Farr hopes to avoid service reductions and said he has already averted driver layoffs once since taking the helm of CAT earlier this year.

Even if service reductions are avoided this year, they may be inevitable, said Harrisburg Mayor Eric Papenfuse.

“Eventually, they’ll have to cut service because they’ll have to use next year’s funding to pay this year’s line of credit,” Papenfuse explained.

Farr said he knows that the transit authority needs all hands on deck to avoid worsening its deficit or its service quality by the end of the year. Starting next week, CAT executives will draft a plan to save the transit authority, he said. That plan will eventually be made public.

“We have to earn the trust back of the community,” Farr said. “It will have to be transparent. It will be painful for us.
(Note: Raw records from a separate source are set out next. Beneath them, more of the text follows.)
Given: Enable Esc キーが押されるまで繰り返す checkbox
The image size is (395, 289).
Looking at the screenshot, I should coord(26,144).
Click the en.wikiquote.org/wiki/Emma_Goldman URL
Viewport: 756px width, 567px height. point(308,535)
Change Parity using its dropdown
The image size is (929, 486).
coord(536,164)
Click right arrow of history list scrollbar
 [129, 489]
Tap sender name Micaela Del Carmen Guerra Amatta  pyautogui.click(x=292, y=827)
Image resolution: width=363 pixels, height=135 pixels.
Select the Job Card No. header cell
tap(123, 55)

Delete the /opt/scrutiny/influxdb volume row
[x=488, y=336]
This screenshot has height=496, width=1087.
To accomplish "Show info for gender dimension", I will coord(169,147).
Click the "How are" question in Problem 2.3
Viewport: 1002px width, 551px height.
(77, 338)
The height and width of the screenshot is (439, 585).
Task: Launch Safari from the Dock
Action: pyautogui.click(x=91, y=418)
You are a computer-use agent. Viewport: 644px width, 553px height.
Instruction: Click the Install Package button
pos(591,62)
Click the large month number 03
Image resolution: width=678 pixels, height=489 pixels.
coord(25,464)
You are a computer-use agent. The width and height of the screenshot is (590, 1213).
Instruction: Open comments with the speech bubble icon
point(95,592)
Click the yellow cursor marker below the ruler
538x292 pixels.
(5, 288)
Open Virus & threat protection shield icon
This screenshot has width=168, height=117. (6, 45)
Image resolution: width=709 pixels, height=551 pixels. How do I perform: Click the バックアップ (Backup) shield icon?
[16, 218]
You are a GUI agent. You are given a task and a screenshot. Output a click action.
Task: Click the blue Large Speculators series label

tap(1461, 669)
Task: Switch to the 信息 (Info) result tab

We will hear things we don’t want to hear, but we have to do it.”

Farr also noted some initiatives CAT has undertaken in the past year, such as implementing mandatory annual trainings for all drivers and partnering with the Tri-County Regional Planning Commission on a bus stop optimization study.

The agency also has a $1.3 million grant to update its fare collection technology, so fully electronic fare systems could be on the streets by the end of this year. CAT hopes to roll out a regional transportation fare card as part of that project. That card would give riders access to public transportation systems in neighboring counties, including Lebanon, Lancaster and York.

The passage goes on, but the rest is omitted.